Just a few weeks ago, Freyr made a final investment decision to build its first battery cell production line in Rana, Norway. The so-called CQP production line (Customer Qualification Plant) is scheduled to go into operation in the second half of 2022. The company intends to use this production to manufacture sample cells for potential customers. As part of its licensing agreement with the cell specialist 24M Technologies, Freyr is relying on the latter’s semi-solid technology. The CQP production is to be set up in the Mo Industrial Park in Rana. Rana is located in the north of the country, about halfway between Trondheim and Bodø. Freyr has not yet named the capacity of the CQP production. Earlier reports spoke of 2 GWh.
For its factory for the series production of battery cells, also planned in Rana and first announced in 2019, Freyr also mentions a new capacity again. Originally planned for 32 GWh, the factory is now to have capacity for 35 GWh by 2025. In the meantime, there was talk of 40 or even 43 GWh.

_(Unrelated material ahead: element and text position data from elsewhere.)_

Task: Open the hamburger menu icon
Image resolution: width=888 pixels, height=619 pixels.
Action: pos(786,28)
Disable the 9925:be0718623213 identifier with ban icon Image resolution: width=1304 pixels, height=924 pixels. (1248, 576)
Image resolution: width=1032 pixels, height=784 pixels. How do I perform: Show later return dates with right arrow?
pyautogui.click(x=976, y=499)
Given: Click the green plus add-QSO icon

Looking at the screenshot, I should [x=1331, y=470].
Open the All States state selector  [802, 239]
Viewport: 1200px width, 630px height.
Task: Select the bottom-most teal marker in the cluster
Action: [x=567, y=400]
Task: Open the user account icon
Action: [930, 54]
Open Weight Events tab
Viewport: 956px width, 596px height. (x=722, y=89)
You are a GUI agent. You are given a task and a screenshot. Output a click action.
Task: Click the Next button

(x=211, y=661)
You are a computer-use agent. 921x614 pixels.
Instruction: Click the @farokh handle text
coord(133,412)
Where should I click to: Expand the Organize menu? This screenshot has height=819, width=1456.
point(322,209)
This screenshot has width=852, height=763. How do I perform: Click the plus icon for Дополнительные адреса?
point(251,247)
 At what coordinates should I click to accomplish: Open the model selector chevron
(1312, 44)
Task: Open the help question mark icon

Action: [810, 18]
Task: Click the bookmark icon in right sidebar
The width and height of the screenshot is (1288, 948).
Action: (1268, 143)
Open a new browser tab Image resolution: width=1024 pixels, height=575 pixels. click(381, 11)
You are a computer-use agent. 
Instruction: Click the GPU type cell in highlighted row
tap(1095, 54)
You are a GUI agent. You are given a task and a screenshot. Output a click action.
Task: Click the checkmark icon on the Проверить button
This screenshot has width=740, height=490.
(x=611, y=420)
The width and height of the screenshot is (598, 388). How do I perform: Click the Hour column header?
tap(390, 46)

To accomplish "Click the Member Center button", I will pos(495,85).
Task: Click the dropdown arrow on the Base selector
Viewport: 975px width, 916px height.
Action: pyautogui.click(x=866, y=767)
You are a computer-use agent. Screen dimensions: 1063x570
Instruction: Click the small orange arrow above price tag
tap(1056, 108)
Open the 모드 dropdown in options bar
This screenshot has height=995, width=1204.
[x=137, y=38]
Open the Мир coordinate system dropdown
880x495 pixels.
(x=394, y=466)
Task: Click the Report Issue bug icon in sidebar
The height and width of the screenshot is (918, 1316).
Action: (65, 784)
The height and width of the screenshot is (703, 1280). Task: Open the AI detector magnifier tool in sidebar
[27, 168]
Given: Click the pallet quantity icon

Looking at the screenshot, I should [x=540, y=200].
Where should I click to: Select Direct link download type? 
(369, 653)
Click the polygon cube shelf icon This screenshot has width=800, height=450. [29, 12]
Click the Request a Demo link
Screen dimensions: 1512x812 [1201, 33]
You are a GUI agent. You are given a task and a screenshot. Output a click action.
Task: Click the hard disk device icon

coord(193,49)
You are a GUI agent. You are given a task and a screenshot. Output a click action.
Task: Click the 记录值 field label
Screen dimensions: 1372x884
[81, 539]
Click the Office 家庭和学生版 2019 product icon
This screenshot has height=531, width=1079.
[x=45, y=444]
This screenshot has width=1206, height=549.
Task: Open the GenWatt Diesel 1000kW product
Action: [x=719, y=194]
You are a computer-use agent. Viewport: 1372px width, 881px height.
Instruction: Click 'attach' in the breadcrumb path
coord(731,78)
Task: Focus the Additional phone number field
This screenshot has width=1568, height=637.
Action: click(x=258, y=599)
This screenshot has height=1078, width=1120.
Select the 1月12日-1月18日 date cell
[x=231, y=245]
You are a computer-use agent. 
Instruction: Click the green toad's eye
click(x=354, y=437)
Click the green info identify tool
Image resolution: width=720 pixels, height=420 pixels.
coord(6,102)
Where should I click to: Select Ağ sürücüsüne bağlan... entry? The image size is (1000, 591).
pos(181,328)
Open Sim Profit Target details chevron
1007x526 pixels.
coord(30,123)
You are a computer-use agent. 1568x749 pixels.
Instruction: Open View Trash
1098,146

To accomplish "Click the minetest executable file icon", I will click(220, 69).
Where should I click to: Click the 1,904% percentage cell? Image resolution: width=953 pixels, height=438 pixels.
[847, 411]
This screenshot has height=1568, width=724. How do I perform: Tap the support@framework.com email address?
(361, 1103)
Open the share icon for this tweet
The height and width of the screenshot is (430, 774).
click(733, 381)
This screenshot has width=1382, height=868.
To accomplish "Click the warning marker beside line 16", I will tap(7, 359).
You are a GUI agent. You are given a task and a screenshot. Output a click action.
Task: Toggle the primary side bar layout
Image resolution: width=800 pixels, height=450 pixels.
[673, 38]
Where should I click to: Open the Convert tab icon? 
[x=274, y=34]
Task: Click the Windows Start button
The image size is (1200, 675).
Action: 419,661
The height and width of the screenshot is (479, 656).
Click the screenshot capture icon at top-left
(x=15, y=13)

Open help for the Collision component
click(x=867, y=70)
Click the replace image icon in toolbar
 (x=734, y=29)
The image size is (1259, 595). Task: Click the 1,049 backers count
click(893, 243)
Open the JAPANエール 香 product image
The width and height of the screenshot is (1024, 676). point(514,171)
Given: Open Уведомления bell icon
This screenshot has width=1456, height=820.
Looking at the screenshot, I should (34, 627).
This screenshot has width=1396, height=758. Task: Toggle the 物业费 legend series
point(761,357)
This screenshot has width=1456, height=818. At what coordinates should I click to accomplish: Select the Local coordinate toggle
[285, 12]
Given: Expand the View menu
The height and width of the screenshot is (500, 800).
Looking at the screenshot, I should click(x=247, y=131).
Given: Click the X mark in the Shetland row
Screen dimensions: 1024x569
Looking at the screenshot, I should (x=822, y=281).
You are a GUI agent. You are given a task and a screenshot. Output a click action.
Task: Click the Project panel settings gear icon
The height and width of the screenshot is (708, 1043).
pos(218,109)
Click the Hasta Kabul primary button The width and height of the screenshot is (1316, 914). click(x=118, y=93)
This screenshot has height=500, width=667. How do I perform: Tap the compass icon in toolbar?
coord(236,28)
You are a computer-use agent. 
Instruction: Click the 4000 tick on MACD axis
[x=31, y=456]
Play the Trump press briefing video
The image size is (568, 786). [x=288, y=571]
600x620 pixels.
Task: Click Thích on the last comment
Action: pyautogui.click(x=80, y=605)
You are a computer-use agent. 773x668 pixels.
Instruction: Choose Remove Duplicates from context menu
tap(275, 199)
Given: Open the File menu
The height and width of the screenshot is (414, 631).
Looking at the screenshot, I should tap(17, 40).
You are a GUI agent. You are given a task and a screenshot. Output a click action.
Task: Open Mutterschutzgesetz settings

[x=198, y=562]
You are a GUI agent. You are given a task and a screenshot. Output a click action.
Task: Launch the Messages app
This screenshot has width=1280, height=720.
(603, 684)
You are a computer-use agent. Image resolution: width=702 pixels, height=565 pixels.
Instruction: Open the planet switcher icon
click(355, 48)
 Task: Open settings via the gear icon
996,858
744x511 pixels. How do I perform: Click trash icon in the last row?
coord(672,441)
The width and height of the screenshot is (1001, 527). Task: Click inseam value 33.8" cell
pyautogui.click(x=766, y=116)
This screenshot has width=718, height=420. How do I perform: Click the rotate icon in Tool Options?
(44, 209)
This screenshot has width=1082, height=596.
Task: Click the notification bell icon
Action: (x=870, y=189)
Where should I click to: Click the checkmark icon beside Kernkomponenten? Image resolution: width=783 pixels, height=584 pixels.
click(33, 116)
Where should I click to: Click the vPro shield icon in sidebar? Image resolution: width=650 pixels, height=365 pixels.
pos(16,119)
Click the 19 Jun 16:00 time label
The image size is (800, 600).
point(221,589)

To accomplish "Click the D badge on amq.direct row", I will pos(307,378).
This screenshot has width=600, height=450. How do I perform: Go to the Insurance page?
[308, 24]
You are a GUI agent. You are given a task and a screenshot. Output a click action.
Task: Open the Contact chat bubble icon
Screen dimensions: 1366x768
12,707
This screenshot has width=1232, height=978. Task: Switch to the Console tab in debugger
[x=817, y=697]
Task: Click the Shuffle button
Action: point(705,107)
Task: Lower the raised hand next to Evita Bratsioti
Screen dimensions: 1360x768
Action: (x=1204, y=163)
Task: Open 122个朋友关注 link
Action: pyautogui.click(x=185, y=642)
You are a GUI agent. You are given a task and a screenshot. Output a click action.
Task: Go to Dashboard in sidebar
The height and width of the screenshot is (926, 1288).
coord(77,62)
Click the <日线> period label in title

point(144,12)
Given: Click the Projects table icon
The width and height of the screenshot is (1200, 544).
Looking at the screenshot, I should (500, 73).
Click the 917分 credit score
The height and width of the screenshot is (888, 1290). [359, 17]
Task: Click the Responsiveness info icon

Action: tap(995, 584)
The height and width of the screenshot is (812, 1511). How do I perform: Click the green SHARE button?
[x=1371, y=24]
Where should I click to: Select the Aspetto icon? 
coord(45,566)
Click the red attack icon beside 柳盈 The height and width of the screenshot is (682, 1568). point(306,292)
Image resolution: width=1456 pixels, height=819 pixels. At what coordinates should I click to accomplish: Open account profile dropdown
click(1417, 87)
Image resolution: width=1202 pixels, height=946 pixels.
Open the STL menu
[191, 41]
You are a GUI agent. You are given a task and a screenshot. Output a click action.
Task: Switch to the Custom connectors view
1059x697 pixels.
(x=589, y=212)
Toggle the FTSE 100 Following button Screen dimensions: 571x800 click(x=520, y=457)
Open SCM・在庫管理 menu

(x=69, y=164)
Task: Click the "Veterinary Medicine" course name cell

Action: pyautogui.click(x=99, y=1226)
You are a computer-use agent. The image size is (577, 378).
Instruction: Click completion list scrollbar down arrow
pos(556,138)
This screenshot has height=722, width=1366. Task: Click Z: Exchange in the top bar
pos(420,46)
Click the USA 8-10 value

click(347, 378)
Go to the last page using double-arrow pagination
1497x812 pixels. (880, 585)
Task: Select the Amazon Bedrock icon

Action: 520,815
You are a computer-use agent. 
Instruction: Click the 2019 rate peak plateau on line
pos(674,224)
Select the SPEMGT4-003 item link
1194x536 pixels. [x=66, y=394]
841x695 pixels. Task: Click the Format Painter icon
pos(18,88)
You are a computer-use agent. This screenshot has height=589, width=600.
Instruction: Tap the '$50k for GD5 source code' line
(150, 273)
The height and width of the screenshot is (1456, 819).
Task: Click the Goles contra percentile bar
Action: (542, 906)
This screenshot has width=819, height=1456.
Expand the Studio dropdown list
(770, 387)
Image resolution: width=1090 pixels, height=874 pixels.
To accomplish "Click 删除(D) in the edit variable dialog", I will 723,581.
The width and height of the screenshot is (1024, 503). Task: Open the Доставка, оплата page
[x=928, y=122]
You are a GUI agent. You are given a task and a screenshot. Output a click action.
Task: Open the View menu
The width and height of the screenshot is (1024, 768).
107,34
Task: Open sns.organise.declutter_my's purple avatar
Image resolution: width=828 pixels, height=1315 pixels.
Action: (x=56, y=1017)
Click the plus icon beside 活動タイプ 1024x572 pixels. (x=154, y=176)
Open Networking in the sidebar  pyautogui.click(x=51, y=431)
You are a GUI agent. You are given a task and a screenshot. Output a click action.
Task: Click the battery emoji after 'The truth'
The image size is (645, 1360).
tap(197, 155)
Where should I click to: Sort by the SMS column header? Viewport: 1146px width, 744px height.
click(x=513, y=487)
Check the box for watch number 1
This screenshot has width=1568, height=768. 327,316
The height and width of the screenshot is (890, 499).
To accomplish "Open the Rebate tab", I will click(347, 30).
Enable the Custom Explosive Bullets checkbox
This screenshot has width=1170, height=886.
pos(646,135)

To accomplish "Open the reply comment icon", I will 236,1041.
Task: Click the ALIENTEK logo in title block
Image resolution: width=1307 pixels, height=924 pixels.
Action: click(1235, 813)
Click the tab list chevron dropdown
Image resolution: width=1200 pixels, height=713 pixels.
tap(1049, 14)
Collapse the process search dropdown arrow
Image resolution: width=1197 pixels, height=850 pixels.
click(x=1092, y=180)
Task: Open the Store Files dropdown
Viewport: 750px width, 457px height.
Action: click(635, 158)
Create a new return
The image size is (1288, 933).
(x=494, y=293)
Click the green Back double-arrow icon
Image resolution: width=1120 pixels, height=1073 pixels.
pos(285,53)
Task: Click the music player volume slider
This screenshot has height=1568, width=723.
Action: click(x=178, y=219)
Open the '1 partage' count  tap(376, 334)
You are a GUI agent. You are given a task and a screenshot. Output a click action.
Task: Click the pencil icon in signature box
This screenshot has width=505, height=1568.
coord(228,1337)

However, the latter figure could soon be true, at least for the whole of Norway. Freyr wants to build up another 8 GWh of production capacity through joint ventures in Norway – which, together with the 35 GWh from its own factory in Rana, would add up to 43 GWh. After 2025, the Finnish plans should also be included in the calculation: Freyr is already aiming for a total capacity of up to 83 GWh in Europe by 2028.
In addition, Freyr is also considering building production capacity in North America through a joint venture with an unnamed “large multinational industrial group”. The North American plans are part of Freyr’s IPO, which is to take place via a merger with Alussa Energy Acquisition Corporation.